Vatican officials released a pair of unusual statements Saturday condemning some press coverage of the papal transition.
A communique from the Secretariat of State called "deplorable" the "widespread distribution of often unverified, unverifiable or completely false news stories" intended to exert "pressures on the election of the pope."
Earlier in the day, the Vatican spokesman, Jesuit Fr. Federico Lombardi, delivered an editorial on Vatican Radio lamenting "pressures and considerations that are foreign to the spirit with which the church would like to live this period of waiting and preparation."
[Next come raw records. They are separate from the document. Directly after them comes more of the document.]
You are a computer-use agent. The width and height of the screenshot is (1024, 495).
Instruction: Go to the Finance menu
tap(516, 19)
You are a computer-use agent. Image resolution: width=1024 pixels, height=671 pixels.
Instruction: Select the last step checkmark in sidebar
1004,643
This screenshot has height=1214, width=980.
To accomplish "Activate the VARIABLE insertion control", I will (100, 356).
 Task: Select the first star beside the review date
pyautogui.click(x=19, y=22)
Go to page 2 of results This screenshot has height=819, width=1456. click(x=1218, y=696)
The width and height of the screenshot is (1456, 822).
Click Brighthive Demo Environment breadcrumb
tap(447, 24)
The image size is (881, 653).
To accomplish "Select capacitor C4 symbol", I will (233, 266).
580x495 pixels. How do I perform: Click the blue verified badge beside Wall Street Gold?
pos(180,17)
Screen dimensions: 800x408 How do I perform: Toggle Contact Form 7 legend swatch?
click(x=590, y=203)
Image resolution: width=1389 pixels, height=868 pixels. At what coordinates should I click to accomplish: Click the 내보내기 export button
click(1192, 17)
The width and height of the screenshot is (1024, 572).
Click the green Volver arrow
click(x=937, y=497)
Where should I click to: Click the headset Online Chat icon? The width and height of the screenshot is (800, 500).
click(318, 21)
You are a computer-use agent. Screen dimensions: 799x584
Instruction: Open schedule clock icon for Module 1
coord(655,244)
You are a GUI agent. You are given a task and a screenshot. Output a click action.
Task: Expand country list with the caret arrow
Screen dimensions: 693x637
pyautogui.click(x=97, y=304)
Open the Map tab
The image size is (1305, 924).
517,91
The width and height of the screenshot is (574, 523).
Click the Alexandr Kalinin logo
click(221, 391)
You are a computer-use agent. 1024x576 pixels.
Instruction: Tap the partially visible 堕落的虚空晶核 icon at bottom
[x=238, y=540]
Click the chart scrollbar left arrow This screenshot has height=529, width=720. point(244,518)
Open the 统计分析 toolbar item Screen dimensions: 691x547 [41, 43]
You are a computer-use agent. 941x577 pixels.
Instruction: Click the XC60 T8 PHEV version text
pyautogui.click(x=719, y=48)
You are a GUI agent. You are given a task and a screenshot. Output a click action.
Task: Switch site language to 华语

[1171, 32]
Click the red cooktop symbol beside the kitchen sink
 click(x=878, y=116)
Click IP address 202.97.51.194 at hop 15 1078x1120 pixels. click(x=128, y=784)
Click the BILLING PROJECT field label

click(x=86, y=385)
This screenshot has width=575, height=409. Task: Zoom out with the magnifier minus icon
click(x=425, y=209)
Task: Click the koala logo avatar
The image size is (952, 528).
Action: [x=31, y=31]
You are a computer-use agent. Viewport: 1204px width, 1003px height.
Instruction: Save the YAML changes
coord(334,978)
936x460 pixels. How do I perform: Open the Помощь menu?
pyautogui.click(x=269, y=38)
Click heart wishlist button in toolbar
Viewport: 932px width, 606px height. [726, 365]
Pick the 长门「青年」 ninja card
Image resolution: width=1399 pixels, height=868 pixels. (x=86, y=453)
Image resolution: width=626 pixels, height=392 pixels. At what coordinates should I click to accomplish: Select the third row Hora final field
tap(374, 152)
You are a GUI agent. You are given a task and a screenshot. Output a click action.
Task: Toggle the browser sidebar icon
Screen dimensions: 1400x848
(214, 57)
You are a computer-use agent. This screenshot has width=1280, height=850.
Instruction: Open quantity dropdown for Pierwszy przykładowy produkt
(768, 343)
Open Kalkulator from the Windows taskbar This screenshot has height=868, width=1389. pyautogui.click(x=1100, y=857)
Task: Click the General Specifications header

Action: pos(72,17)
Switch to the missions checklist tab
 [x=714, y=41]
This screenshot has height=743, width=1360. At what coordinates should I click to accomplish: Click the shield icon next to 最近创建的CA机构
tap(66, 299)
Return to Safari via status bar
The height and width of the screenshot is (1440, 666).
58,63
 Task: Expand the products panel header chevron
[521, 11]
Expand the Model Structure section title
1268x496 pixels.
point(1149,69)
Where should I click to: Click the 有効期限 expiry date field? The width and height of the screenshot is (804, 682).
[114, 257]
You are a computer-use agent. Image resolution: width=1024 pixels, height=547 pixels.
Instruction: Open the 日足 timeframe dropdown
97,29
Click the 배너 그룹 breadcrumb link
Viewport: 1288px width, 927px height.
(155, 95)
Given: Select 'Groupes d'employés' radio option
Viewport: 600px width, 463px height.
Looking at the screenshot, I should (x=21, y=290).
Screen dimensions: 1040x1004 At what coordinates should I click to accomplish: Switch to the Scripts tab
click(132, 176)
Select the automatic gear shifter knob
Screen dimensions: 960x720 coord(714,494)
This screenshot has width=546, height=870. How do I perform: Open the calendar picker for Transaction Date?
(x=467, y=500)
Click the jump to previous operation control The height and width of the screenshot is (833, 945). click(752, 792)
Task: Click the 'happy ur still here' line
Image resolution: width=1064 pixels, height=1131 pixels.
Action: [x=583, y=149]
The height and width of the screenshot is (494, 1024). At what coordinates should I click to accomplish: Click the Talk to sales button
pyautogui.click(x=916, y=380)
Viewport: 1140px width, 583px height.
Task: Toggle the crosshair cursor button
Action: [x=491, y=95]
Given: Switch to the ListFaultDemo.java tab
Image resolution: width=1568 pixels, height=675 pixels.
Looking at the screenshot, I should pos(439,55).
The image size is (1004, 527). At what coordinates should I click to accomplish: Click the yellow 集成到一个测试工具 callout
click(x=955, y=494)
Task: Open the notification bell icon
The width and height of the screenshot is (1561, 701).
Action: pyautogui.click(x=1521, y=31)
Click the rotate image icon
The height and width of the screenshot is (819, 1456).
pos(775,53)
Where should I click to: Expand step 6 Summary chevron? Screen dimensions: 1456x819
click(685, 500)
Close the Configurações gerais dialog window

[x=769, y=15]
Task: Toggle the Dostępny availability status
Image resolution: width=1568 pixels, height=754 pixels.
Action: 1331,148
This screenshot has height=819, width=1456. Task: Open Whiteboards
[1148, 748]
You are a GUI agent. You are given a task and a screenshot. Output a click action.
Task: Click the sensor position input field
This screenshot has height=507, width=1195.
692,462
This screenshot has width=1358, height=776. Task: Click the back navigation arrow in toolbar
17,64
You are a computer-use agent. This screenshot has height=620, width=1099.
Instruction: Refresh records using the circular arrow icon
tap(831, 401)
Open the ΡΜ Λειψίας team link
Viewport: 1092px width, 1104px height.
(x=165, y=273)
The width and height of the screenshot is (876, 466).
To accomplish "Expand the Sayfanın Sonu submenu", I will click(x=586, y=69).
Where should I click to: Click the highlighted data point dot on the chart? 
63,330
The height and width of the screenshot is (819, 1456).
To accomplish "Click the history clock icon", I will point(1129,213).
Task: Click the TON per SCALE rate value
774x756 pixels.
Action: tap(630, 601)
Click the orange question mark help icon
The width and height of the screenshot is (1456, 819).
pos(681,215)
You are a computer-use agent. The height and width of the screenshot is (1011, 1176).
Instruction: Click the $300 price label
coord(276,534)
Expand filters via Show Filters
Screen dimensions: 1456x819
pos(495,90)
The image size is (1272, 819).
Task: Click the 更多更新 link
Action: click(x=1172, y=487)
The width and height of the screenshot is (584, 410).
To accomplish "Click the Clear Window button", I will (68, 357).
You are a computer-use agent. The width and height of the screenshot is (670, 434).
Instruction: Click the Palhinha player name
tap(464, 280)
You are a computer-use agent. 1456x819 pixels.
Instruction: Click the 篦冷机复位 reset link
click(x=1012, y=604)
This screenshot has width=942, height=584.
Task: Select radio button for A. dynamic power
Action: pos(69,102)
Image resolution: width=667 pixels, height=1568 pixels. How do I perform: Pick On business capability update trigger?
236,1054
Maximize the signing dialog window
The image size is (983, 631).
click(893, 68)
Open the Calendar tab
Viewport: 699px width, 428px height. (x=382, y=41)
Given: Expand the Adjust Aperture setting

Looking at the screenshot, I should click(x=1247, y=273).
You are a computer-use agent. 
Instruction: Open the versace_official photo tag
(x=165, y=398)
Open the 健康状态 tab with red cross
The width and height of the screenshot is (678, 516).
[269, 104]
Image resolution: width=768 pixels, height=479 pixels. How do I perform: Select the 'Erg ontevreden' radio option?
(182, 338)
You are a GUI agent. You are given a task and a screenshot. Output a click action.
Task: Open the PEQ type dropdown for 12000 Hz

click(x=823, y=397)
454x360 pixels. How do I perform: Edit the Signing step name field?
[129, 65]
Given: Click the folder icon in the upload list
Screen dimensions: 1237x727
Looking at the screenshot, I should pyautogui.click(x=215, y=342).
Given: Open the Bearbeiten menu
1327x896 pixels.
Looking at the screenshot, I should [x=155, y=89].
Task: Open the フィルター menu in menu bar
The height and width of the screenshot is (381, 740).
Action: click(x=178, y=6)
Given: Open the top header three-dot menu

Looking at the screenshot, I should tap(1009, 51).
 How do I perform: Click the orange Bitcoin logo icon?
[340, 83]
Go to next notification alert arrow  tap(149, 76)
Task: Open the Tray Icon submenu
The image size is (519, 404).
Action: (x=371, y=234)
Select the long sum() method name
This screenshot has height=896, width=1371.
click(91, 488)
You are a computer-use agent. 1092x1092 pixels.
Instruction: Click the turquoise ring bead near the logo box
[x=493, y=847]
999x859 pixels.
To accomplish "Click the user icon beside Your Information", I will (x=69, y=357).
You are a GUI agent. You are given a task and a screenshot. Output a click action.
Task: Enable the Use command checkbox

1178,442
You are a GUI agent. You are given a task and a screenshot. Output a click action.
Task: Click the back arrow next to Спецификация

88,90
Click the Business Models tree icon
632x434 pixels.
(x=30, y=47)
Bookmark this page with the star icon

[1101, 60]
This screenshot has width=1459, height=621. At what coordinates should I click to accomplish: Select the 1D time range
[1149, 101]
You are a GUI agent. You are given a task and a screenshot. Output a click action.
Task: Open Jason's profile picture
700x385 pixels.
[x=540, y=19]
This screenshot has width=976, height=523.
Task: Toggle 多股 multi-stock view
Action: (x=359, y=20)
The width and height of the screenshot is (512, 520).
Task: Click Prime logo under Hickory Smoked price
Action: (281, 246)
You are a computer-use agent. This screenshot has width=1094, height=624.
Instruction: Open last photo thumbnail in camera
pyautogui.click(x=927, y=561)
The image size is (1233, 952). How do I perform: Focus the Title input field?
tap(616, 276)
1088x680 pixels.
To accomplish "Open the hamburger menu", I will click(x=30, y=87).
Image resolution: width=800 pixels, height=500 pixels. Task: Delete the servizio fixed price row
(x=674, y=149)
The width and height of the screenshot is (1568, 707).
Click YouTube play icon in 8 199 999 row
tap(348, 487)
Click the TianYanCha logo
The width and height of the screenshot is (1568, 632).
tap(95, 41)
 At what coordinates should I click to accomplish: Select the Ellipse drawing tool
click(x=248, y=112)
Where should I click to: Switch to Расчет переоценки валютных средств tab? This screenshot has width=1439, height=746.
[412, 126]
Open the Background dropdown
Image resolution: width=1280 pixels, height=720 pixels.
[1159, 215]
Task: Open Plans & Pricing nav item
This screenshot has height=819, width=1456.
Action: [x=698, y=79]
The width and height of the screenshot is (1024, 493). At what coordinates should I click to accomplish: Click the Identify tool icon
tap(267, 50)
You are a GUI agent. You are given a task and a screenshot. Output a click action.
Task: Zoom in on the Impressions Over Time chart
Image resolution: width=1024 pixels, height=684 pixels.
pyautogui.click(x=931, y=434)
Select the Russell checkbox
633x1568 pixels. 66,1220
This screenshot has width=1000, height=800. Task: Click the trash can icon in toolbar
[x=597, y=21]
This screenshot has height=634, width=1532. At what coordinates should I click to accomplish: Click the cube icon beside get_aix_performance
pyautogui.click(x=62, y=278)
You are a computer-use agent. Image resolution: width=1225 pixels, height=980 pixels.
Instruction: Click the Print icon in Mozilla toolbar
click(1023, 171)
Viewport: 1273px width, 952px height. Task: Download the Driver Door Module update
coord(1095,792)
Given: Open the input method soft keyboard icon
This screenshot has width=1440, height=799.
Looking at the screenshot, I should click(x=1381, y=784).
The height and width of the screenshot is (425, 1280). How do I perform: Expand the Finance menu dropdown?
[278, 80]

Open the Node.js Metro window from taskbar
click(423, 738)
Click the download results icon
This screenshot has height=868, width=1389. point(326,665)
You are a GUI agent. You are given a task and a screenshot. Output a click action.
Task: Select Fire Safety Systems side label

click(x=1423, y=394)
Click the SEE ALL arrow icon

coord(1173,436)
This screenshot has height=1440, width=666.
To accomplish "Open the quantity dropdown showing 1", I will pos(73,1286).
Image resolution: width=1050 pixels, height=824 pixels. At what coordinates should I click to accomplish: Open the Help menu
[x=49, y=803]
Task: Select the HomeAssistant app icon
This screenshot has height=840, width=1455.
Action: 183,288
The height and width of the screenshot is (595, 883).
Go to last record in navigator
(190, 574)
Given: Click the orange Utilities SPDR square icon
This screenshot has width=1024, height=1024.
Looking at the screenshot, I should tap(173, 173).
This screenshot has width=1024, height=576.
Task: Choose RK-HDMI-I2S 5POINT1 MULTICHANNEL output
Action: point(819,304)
Lombardi denounced "those who seek to profit from the moment of surprise and disorientation of the spiritually naive to sow confusion and to discredit the church and its governance," and accused such people of using "old tools, such as gossip, misinformation and sometimes slander" to influence the cardinals who will be voting in the upcoming papal election.
Neither Vatican statement specified the news stories in question, but Lombardi's editorial referred to distortions by "those who consider money, sex and power before all else and are used to reading diverse realities from these perspectives."
Articles had appeared in the Italian press earlier in the week portraying the Vatican as divided among political factions, with some officials supposedly subject to blackmail for sexual misdeeds and suggesting a link between bureaucratic infighting and Pope Benedict's historic decision to step down on Thursday.
The stories referred to a confidential internal report on the so-called "Vatileaks" of confidential documents last year, but included no evidence of access to the contents of that report.